• PROBLEM DESCRIPTION:
Identify every item below that contains the word "Policy", matching case exactly, and copy each of those lines in full.

• GIVEN RECORDS:
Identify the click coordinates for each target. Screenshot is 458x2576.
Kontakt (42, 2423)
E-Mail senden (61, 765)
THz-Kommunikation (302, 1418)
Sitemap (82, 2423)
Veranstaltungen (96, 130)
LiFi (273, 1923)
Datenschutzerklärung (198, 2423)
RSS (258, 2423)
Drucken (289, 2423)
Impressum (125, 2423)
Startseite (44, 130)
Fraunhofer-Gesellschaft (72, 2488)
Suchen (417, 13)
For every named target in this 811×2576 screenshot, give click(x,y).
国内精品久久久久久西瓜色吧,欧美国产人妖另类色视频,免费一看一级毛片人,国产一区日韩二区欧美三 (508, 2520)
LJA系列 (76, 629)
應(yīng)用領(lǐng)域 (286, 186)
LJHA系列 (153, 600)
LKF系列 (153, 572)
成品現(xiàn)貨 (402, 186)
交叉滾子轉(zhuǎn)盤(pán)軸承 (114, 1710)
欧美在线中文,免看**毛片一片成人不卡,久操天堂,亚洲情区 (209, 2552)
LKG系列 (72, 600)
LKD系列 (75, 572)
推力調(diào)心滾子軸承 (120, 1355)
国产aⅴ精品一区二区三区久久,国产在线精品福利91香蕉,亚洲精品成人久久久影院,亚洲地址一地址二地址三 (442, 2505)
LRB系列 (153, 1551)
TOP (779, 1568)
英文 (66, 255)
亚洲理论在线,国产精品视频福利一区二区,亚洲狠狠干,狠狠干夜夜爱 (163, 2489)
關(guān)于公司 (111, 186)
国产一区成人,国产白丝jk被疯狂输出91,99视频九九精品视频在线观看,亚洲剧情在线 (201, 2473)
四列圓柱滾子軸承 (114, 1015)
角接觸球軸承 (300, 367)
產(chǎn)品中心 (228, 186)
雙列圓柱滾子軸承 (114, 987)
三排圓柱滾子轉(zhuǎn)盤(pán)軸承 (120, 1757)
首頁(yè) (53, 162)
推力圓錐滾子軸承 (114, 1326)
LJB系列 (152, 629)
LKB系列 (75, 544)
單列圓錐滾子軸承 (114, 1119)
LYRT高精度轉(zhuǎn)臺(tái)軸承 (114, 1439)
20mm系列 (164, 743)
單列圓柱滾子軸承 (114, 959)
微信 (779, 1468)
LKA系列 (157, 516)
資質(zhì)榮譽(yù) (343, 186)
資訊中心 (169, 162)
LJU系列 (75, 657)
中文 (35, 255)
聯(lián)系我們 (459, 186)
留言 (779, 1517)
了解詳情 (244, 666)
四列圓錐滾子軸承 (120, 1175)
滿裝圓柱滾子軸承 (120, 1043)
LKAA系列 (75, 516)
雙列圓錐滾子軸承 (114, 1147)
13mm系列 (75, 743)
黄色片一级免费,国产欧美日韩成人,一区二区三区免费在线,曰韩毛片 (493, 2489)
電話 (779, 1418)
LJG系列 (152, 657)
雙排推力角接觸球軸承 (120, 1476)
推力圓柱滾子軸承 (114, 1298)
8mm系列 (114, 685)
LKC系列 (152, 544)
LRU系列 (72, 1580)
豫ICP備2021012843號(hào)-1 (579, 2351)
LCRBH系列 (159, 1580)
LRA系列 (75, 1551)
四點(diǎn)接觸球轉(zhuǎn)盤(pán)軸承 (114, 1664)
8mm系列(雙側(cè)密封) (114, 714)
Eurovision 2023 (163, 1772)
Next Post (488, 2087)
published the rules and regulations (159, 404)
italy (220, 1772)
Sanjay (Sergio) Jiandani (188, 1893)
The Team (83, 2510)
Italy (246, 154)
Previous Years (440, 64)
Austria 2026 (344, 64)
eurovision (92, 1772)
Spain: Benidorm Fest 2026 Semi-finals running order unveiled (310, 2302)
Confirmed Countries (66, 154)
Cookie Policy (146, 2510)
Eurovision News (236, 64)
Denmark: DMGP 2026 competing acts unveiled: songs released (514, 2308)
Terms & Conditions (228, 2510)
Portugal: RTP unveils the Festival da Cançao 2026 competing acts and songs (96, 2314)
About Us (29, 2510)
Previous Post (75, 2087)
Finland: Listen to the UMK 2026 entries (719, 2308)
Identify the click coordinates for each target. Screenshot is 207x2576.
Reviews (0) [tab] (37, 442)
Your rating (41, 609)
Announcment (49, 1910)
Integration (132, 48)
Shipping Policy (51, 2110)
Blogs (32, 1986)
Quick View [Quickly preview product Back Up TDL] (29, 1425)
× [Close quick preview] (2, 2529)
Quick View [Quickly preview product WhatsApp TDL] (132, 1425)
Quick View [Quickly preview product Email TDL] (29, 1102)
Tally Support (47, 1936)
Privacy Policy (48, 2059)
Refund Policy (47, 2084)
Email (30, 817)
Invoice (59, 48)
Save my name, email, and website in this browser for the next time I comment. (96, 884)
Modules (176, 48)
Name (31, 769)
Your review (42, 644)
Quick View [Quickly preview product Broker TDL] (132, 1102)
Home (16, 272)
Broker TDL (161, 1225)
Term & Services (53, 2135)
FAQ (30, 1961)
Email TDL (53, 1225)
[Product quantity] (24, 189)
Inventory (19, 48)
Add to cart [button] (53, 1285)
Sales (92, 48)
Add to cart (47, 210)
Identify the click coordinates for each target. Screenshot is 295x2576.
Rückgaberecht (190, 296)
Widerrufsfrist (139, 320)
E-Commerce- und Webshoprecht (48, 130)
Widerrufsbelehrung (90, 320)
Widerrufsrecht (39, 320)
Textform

• FINAL RESULT:
Cookie Policy (146, 2510)
Shipping Policy (51, 2110)
Privacy Policy (48, 2059)
Refund Policy (47, 2084)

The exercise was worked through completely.